§ DIRECTION
Write out the records below without any change, from the line with "InsitumCT 398i (771, 1511)" to the line with "Yacht and Boat (195, 26)", including both of those lines.

§ SOURCE DATA

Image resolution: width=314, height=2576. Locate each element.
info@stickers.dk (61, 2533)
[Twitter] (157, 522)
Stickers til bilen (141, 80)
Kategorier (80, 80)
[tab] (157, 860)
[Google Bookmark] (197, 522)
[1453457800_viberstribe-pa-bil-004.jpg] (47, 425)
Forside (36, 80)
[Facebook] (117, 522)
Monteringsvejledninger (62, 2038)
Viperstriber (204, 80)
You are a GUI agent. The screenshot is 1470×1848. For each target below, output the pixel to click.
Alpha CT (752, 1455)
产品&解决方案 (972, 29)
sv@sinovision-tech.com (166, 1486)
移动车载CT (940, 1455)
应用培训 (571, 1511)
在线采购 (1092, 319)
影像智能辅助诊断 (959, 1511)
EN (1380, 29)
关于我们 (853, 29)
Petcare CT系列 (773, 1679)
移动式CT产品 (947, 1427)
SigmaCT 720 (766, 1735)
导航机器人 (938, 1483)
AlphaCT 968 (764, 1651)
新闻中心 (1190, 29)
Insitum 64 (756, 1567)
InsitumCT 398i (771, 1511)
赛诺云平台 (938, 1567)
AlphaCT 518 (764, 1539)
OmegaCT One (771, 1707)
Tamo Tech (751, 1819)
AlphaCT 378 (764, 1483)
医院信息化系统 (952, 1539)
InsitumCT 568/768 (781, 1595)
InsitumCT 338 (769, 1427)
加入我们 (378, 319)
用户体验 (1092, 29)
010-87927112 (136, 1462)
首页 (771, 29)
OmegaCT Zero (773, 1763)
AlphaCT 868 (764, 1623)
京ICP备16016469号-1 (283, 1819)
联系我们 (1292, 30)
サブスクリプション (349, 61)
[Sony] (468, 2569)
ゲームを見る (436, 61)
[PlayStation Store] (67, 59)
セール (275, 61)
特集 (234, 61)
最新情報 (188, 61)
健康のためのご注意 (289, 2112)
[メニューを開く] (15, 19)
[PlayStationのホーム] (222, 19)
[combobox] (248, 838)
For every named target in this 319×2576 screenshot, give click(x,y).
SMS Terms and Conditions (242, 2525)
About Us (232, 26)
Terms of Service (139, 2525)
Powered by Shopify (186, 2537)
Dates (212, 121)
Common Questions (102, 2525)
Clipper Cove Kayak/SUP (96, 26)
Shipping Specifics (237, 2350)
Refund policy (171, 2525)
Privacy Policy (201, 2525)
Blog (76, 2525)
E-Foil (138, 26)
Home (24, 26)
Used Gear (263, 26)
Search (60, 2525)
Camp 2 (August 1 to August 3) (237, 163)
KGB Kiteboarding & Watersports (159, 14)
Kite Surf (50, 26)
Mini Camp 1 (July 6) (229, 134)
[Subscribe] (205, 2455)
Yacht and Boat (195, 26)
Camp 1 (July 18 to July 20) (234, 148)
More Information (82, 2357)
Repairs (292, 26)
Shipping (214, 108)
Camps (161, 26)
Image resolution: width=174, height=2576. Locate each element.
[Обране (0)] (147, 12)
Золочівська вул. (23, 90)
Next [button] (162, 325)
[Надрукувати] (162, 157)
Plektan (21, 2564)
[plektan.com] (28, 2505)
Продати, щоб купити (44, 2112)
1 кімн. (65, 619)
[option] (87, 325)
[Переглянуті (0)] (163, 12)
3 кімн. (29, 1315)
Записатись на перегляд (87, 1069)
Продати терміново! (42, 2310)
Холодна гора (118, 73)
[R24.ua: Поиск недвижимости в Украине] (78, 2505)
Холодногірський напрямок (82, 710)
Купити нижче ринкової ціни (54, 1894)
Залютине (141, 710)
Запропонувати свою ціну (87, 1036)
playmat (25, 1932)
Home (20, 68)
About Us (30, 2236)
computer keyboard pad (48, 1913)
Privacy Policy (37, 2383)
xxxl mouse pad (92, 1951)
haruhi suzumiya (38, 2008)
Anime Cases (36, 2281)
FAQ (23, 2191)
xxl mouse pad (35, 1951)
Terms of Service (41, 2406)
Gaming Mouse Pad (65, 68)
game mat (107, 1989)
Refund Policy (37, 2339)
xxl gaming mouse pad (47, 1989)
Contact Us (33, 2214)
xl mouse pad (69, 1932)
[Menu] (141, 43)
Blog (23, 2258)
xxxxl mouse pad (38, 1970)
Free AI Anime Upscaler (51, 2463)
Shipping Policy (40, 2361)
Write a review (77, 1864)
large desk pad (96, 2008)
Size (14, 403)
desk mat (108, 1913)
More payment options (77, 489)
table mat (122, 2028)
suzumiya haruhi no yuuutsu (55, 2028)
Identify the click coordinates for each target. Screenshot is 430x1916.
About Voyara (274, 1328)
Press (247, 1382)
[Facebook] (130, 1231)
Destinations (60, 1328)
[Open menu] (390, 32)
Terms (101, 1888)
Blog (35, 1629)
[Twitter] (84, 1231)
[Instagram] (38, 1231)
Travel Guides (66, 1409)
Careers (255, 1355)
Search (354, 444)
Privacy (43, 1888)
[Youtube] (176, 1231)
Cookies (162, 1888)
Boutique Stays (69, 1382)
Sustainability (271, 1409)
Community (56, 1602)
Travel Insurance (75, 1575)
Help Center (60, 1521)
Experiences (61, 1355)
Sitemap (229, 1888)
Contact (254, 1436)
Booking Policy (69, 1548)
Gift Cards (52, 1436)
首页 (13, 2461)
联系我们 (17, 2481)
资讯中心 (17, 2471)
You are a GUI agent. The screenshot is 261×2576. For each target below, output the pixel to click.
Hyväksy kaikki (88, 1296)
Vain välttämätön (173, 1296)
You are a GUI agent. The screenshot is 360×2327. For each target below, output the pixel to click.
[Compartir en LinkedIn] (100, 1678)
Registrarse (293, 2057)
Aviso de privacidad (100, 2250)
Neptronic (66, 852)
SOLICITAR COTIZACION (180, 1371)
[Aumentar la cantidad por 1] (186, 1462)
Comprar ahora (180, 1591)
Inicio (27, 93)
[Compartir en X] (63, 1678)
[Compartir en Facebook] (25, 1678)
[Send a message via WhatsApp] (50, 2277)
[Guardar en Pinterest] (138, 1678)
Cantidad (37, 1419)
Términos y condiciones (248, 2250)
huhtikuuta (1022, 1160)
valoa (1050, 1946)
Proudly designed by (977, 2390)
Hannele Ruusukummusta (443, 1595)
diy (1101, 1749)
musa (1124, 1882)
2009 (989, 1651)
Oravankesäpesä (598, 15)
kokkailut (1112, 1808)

§ SOLUTION FOR THIS EXERCISE
InsitumCT 398i (771, 1511)
赛诺云平台 (938, 1567)
AlphaCT 518 (764, 1539)
OmegaCT One (771, 1707)
Tamo Tech (751, 1819)
AlphaCT 378 (764, 1483)
医院信息化系统 (952, 1539)
InsitumCT 568/768 (781, 1595)
InsitumCT 338 (769, 1427)
加入我们 (378, 319)
用户体验 (1092, 29)
010-87927112 (136, 1462)
首页 (771, 29)
OmegaCT Zero (773, 1763)
AlphaCT 868 (764, 1623)
京ICP备16016469号-1 (283, 1819)
联系我们 (1292, 30)
サブスクリプション (349, 61)
[Sony] (468, 2569)
ゲームを見る (436, 61)
[PlayStation Store] (67, 59)
セール (275, 61)
特集 (234, 61)
最新情報 (188, 61)
健康のためのご注意 (289, 2112)
[メニューを開く] (15, 19)
[PlayStationのホーム] (222, 19)
[combobox] (248, 838)
For every named target in this 319×2576 screenshot, give click(x,y).
SMS Terms and Conditions (242, 2525)
About Us (232, 26)
Terms of Service (139, 2525)
Powered by Shopify (186, 2537)
Dates (212, 121)
Common Questions (102, 2525)
Clipper Cove Kayak/SUP (96, 26)
Shipping Specifics (237, 2350)
Refund policy (171, 2525)
Privacy Policy (201, 2525)
Blog (76, 2525)
E-Foil (138, 26)
Home (24, 26)
Used Gear (263, 26)
Search (60, 2525)
Camp 2 (August 1 to August 3) (237, 163)
KGB Kiteboarding & Watersports (159, 14)
Kite Surf (50, 26)
Mini Camp 1 (July 6) (229, 134)
[Subscribe] (205, 2455)
Yacht and Boat (195, 26)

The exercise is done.